How Sports Marketers Can Fix Fan Fragmentation

Brands need to digitally complement game-day spots and sponsorships with context-specific conversations

Sports fans are no longer just passive spectators watching the game at home or in a stadium or sports bar—they’re watching augmented live streams, interacting with their fantasy teams and checking for the latest memes on social media.

Nielsen research suggests that 41% of fans watch at least some sporting events via OTT/streaming channels, but nearly half of them also turn on traditional TV at the same time. This “multiscreening” has risen 5% annually and 10% among Gen Z audiences—and brands need to respectively shift their sports-based strategies.

Traditional 30-second TV spots or league sponsorships need to be intimately tied to robust digital strategies that put fan identity front and center. By better understanding the fan and when and where they engage, brands can build holistic experiences that nurture the fan relationship across sports and seasons.

Update the conversation

The outdated concept of last-touch attribution still drives an alarming amount of sports marketing strategies. That means, even if you’re a Las Vegas Raiders fan, but buy a Buffalo Bills jersey for your sister-in-law, marketing and ad-tech platforms assume you’re a Bills fan. You might encounter duplicate offers or continue receiving a promotion long after you have already made a purchase, due to the lack of cross-channel communication and attribution.

The deprecation of the third-party cookie has started to drive the adoption of universal IDs—the identifiers that recognize the same user whether they’re in an app, on the web or watching streaming on CTV. These new identity markers offer the opportunity to start building out full fan profiles, which not only give more insight into what content a fan likes to engage with, but also the context where they’re currently engaging.

For instance, if you know a fan has the game streaming on the TV, but they’re interacting with their phone, you can deliver more precise or complementary messaging that doesn’t distract from their enjoyment of the game. 

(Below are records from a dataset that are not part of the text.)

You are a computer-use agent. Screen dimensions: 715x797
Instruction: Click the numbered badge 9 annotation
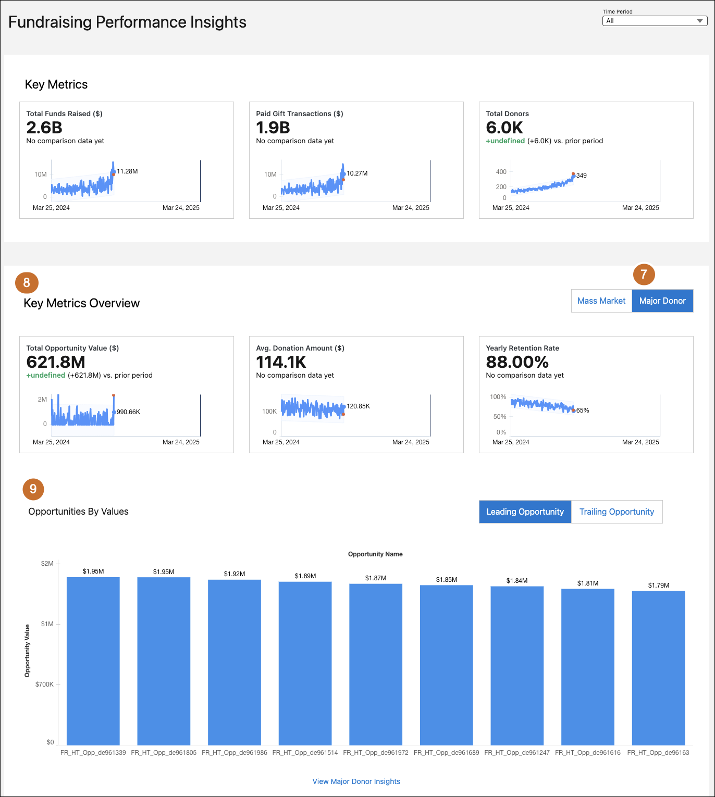[x=33, y=489]
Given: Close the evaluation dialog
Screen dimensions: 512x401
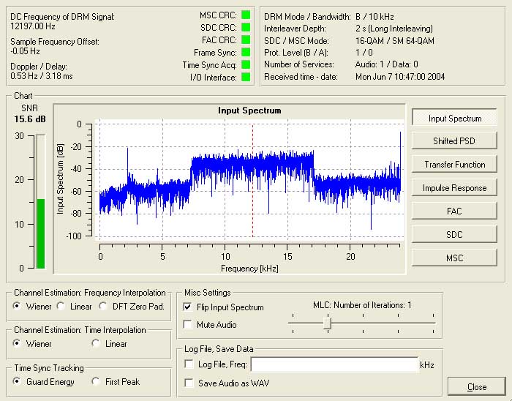Looking at the screenshot, I should pos(476,387).
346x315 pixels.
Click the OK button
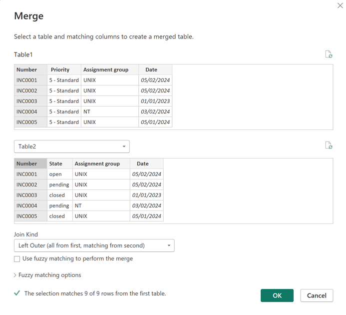pos(277,296)
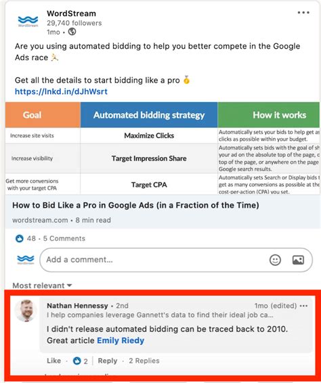
Task: Like Nathan Hennessy's comment
Action: tap(54, 361)
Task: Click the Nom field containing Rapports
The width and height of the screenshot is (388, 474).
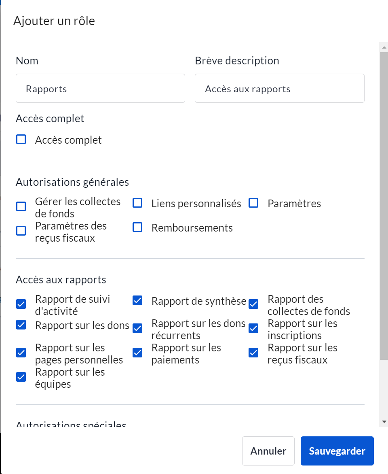Action: coord(100,88)

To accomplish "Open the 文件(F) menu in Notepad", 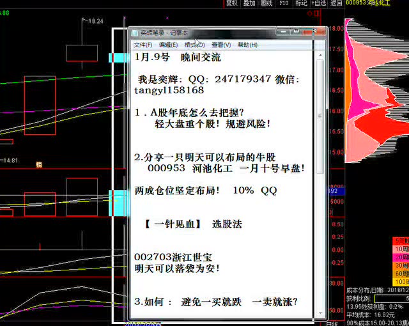I will tap(143, 45).
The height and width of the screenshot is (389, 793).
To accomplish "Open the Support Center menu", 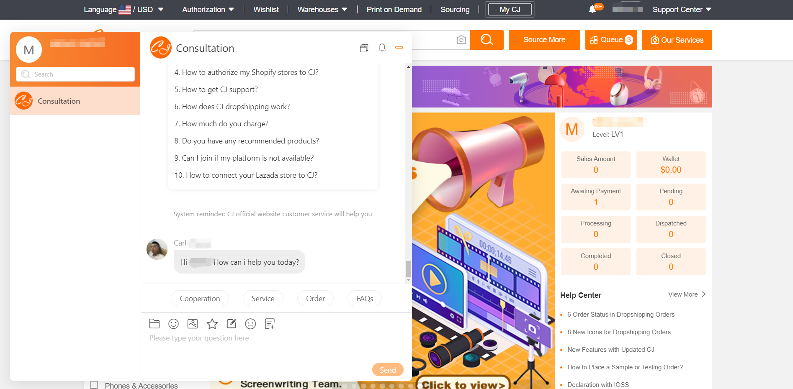I will (681, 10).
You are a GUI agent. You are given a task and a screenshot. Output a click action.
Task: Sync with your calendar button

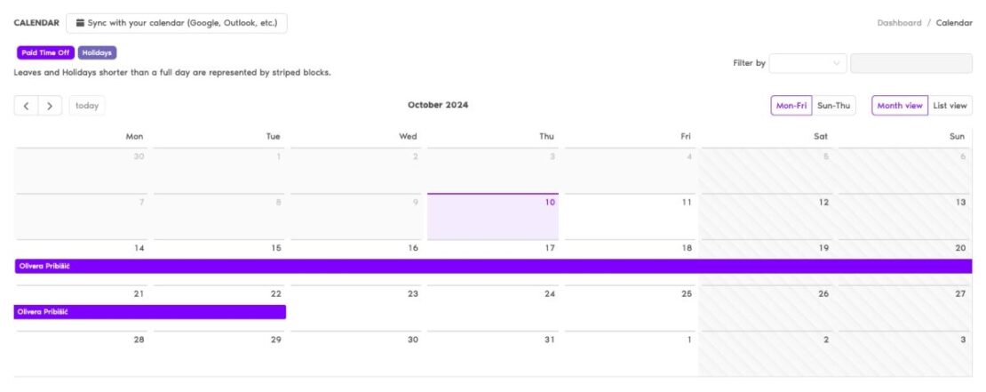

By adopting these identity solutions, brands can storyboard an authentic fan journey, reaching them with specific messages throughout the season, without losing the context of when and where they’re interacting. These tools also let brands and teams finally fully understand the lifetime value of the fan across platforms (as opposed to siloed analytics), which allows spend to be managed more accurately and deployed more strategically.

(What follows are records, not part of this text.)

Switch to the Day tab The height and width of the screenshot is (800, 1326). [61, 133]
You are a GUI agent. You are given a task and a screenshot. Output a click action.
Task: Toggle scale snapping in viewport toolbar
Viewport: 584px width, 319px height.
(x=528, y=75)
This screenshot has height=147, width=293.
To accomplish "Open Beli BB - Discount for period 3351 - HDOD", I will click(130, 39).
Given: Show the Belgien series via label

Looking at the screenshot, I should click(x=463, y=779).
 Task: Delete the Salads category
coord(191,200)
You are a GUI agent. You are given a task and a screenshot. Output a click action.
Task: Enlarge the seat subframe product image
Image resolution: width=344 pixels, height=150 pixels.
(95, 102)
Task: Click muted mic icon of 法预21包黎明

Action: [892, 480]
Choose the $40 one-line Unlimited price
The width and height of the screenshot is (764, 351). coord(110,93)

Start with a session mentality

Just as ChatGPT has changed how people interact with the world’s information by providing a session layer that remembers the context that you’ve already asked, marketing and advertising platforms will follow suit, maintaining a session about everything brands already know about their specific fans across platforms.

That way, when you go to buy the Bills jersey, the platforms already know that you’ve had 200 more interactions with Raiders tickets, content and retail sites. Brands will know that they should keep their spend focused around Raiders events and personalized creative, rather than suddenly targeting you with information and ads you will never or rarely interact with.

This results in the relationship feeling more like a bidirectional conversation between brand and fan, as opposed to a one-way megaphone where the brand loses all context of previous conversations or interactions.

Give the fans control

Building on that trust, these frameworks are now built on the users’ consent and privacy. Before, marketers were guessing at a fan’s preferences behind the scenes and anonymously targeting with third-party cookies. Today, consent frameworks allow fans to opt in or opt out when they don’t want to be marketed to by a particular brand or team any longer.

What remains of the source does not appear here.